> [HOW TO COMPLETE THIS TASK] Go over the records and count each line that has the string "computer". Give the number and nothing else.

> [SUPPLIED MATERIAL]
____

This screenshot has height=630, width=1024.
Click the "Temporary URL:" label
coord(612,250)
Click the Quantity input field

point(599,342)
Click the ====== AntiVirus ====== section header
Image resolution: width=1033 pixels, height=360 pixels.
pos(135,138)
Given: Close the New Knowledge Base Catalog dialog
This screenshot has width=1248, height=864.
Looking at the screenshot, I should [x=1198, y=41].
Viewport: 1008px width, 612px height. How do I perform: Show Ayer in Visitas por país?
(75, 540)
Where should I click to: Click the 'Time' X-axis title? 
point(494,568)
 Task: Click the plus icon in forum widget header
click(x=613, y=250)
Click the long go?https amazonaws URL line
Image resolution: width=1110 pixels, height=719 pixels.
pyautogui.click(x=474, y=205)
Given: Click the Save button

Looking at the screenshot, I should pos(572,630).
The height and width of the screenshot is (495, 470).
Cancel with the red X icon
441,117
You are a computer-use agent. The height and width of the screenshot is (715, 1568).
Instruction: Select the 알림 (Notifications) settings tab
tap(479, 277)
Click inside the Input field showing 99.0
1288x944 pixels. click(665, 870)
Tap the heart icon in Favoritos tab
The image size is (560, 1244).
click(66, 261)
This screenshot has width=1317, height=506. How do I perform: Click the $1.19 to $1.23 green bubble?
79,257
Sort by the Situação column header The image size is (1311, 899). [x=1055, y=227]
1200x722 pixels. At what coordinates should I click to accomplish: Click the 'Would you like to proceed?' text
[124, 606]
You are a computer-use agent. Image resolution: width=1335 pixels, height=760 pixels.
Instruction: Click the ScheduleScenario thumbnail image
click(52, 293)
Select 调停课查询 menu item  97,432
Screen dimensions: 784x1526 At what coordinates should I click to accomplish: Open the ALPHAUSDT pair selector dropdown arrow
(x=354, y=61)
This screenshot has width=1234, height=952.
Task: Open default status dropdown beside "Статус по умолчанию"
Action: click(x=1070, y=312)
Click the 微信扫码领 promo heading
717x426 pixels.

____

> [RESULT FOR THIS EXERCISE] 2